Gobiernos Corporativos: más allá del escenario de las sociedades anónimas abiertas

El Gobierno Corporativo, como lo dice su nombre, es la estructura a través de la cual las empresas son dirigidas y gestionadas buscando ser más efectivas en su organización.

La Norma de Carácter General Número 385 (NCG N°385), dictada por la Superintendencia de Valores y Seguros (SVS) el 8 de junio 2015, se pensó con el objeto de fortalecer los gobiernos corporativos de las empresas constituidas como sociedades anónimas abiertas, a través de asegurar estándares de cumplimiento normativo y transparencia de su gestión de cara a los inversionistas –institucionales o no- que participan de su propiedad.

Dicha norma comprende dentro de sus contenidos, cuatro áreas que le dan su estructura:

  • Funcionamiento y composición del Directorio.
  • Relación entre la sociedad, los accionistas y el público general.
  • De la gestión y control de riesgos.
  • De la evaluación por parte de un tercero.

 

Estas cuatro áreas de la NCG N°385 ponen el foco de atención en lo que significa la gestión del riesgo, gestión efectiva del directorio, desarrollo sustentable, diversidad y transparencia.
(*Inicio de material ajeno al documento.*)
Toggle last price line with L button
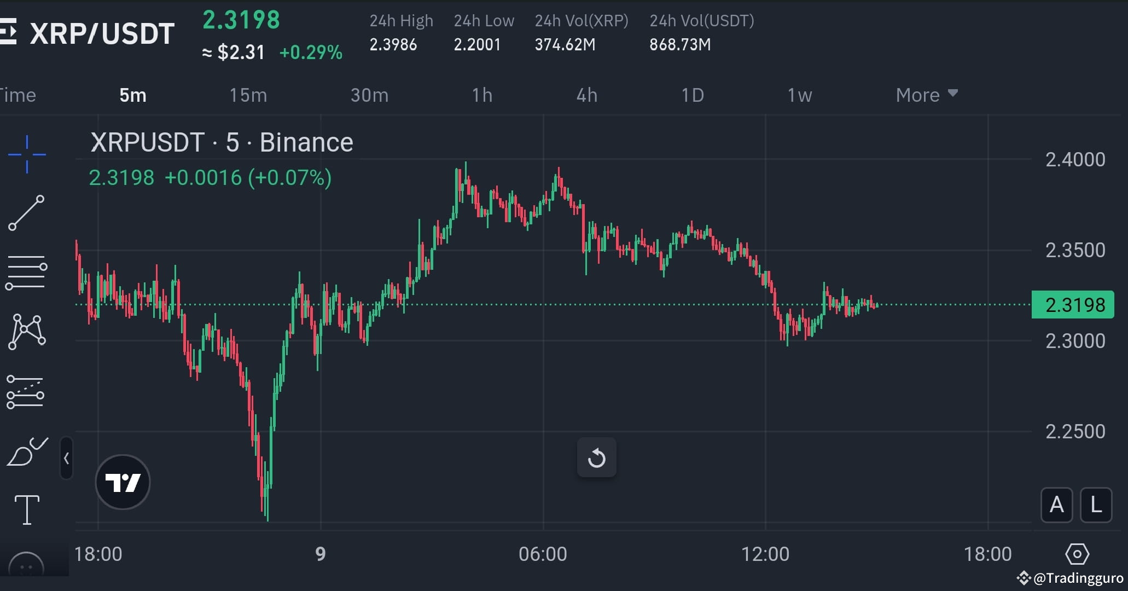Viewport: 1128px width, 591px height. [x=1096, y=505]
En otras palabras, el gobierno corporativo de estas sociedades debe articulares de acuerdo a ciertos estándares jurídicos y éticos que aseguren una buena conducta en su gestión e interacción de dichas sociedades con su entorno.
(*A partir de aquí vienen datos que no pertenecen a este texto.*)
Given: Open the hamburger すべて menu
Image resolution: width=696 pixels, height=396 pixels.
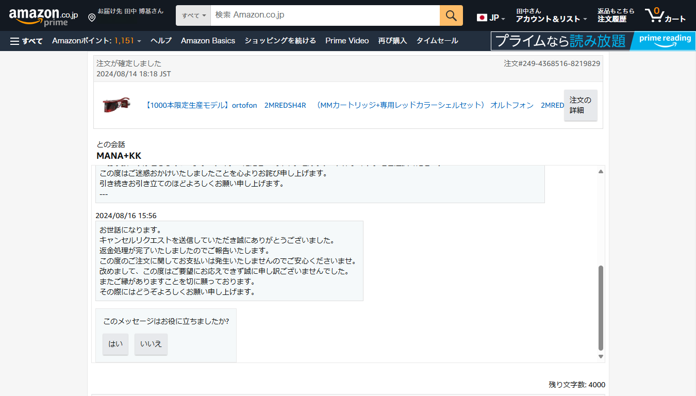Looking at the screenshot, I should click(26, 41).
Si bien dirigida y exigible respecto de la sociedades anónimas abiertas, es interesante señalar que los estándares definidos por esta normativa puede ser considerada como un wish to have respecto de otro tipo de personas jurídicas: sociedades anónimas cerradas, SpA, SRL, en las que su aplicación puede generar claros beneficios respecto de la cultura de negocios. Las sociedades son entidades esencialmente dinámicas y en el proceso de crecimiento es perfectamente plausible que quieran transformarse en una S.A. abierta. En ese proceso, resultaría de gran ayuda el que la cultura de los gobiernos corporativos –más exigente y sofisticada- haya sido incorporada al menos parcialmente. Asimismo, en aquellas filiales de sociedades anónimas abiertas, constituidas como S.A. cerradas, SpA, o Limitadas en última instancia la gestión y exigencias aplicables a la matriz debieran operar de modo consistente en la estructura del grupo.

Creemos que es fundamental visualizar esta normativa como una herramientas más profunda que un mero test de cumplimiento, sino como un punto de partida para revisar y mejorar –con los más altos estándares- la gestión, corrección y transparencia de las empresas, cualquiera sea su naturaleza jurídica.